Goal - Could you transcribe, word for word, the records starting with the line containing "You are a computer-use" and going on through the line containing "Click the pencil", leaving out the pictures?

Stored data -
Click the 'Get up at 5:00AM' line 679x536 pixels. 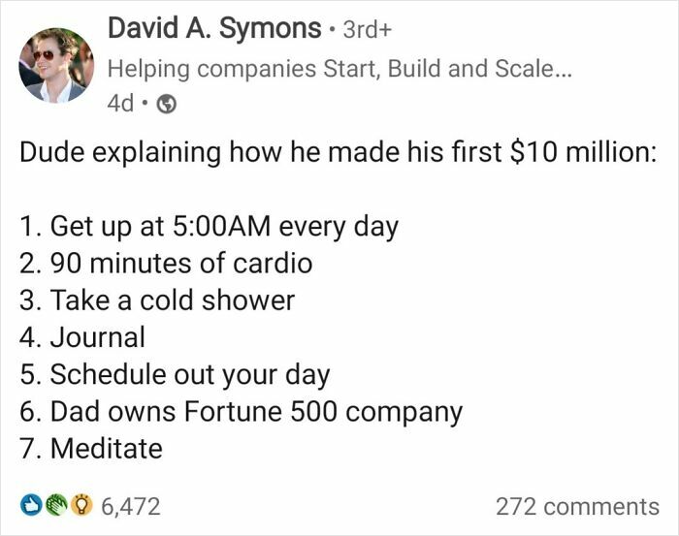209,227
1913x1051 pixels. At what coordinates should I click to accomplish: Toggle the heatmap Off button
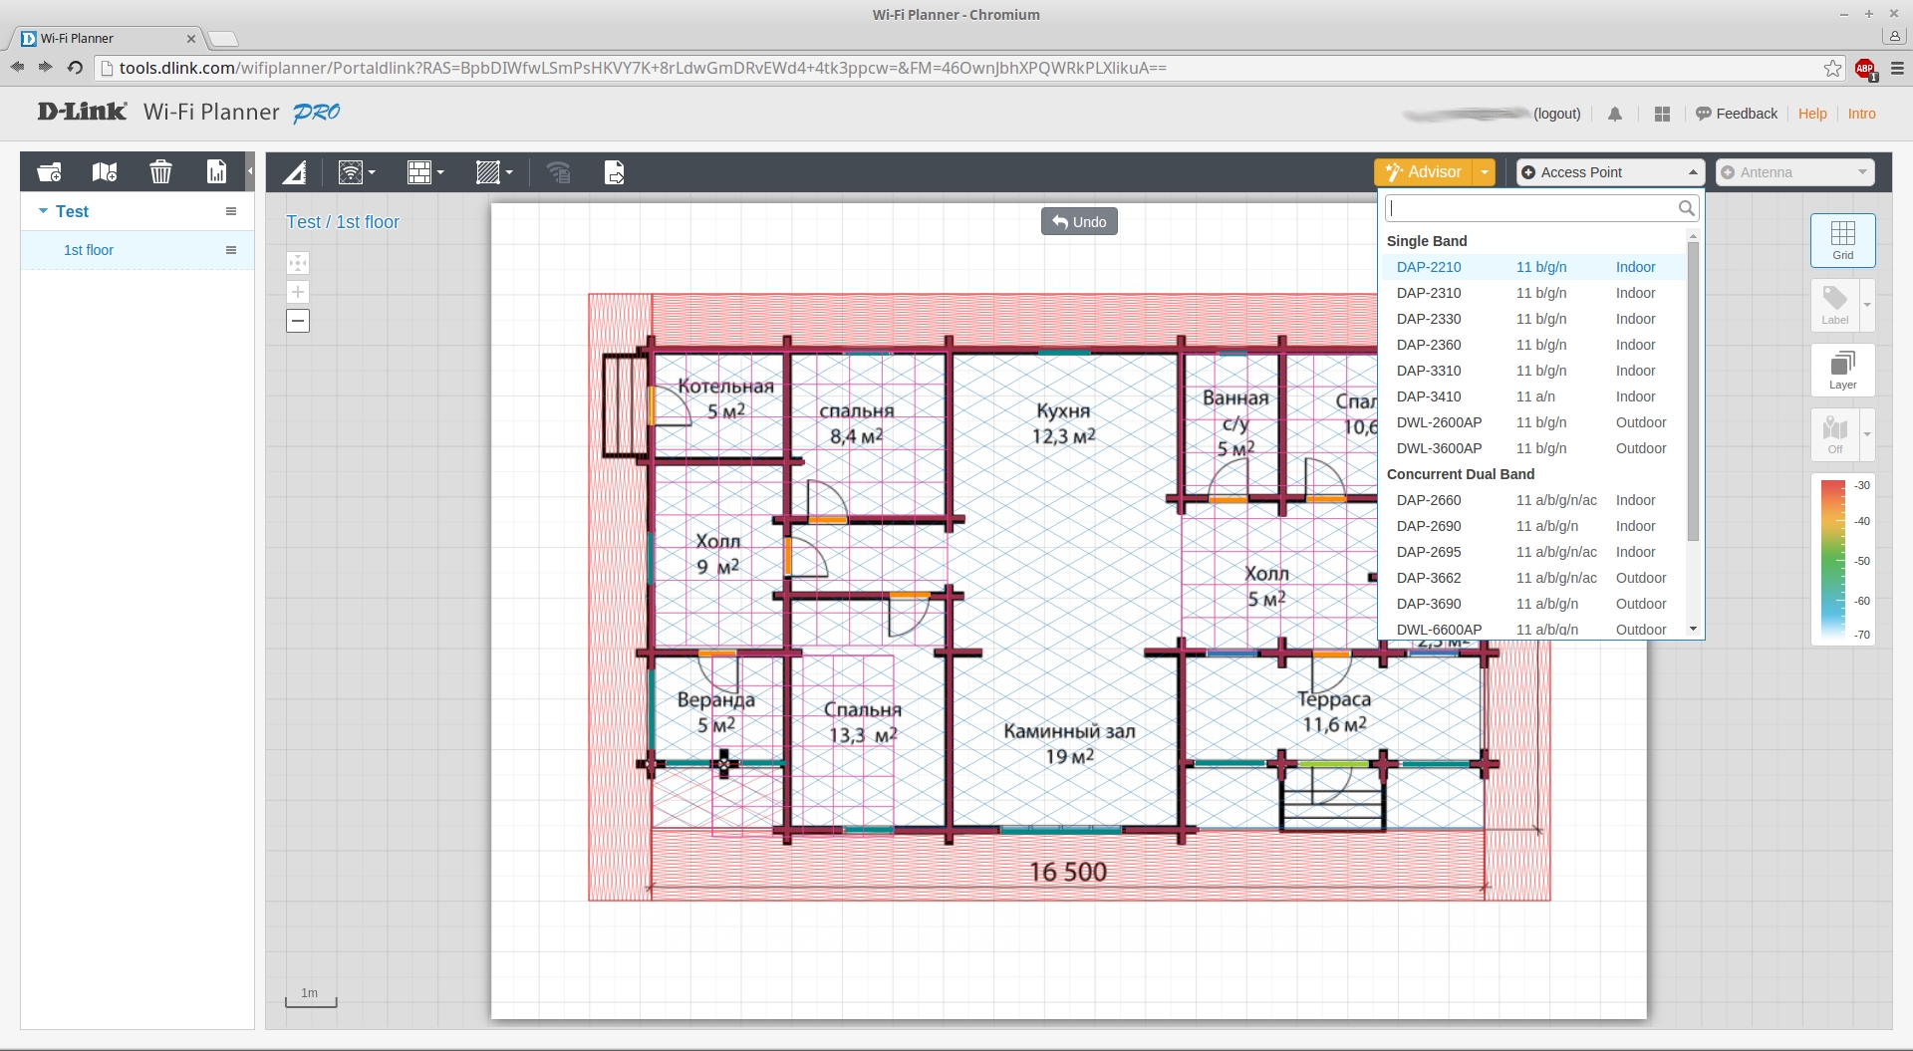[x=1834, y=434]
* * *
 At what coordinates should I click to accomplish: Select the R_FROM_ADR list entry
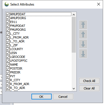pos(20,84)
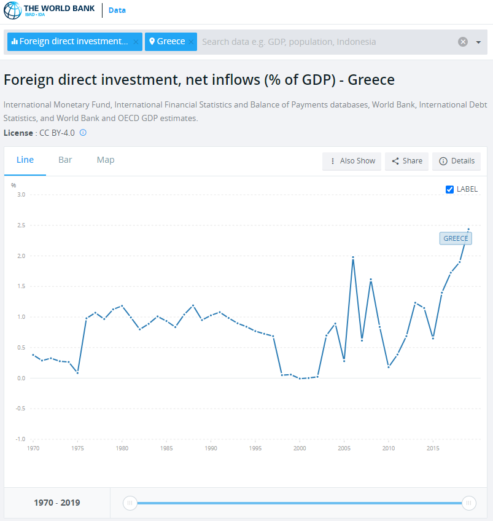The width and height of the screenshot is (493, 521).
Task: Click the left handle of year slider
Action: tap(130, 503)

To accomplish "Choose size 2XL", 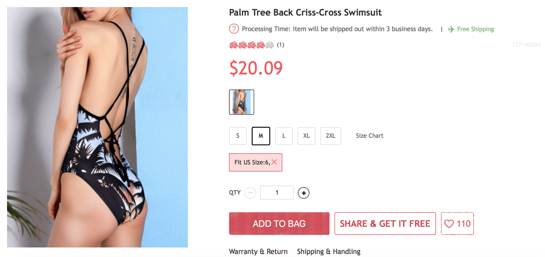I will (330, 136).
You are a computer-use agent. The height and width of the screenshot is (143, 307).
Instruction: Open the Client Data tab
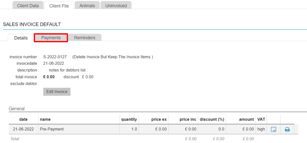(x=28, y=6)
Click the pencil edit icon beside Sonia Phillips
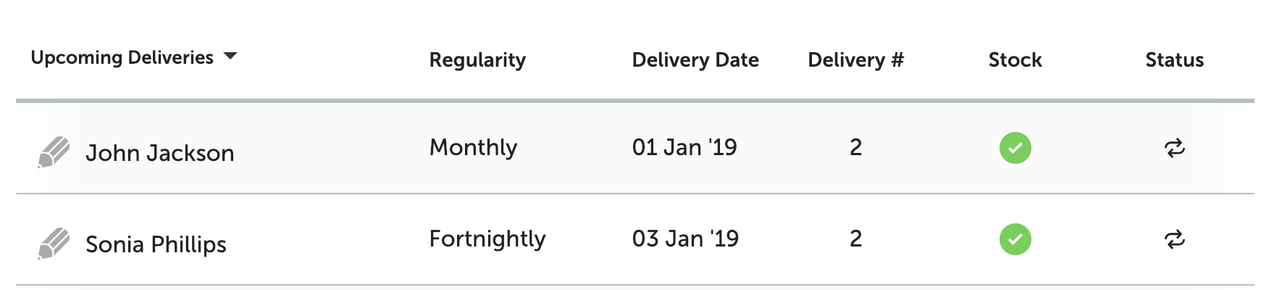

Result of the task -
You are a computer-use agent. The height and width of the screenshot is (143, 307).
Instruction: Open the Client Data tab
(x=28, y=6)
Click the pencil edit icon beside Sonia Phillips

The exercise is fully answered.